__WORK REQUEST__: After finding the line that includes "The width and height of the screenshot is (656, 1568)." in the records below, transcribe it and each line after it through the last, exactly, and add nothing.

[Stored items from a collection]
:::::
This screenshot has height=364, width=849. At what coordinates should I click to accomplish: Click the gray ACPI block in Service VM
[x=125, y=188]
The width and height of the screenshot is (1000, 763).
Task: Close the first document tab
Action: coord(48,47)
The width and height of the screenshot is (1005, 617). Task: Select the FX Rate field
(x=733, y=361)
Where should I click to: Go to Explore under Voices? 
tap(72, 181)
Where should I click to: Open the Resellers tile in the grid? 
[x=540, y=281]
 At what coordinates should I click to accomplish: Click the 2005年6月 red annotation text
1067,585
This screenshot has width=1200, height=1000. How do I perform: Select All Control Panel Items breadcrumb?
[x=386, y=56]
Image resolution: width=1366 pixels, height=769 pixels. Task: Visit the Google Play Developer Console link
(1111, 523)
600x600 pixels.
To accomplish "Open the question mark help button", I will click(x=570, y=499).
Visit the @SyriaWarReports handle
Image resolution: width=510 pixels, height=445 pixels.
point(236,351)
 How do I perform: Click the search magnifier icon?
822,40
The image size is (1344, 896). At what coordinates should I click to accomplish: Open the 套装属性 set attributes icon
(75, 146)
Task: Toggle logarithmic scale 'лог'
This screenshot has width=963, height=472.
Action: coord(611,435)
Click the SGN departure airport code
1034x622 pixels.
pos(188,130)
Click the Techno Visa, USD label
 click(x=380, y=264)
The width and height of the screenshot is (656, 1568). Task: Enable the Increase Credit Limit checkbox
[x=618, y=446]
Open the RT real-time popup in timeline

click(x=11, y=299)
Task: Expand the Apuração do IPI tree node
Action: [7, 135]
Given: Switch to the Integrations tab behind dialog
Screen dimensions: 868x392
:::::
__ANSWER SPACE__:
The width and height of the screenshot is (656, 1568). Task: Enable the Increase Credit Limit checkbox
[x=618, y=446]
Open the RT real-time popup in timeline

click(x=11, y=299)
Task: Expand the Apuração do IPI tree node
Action: [7, 135]
Given: Switch to the Integrations tab behind dialog
Screen dimensions: 868x392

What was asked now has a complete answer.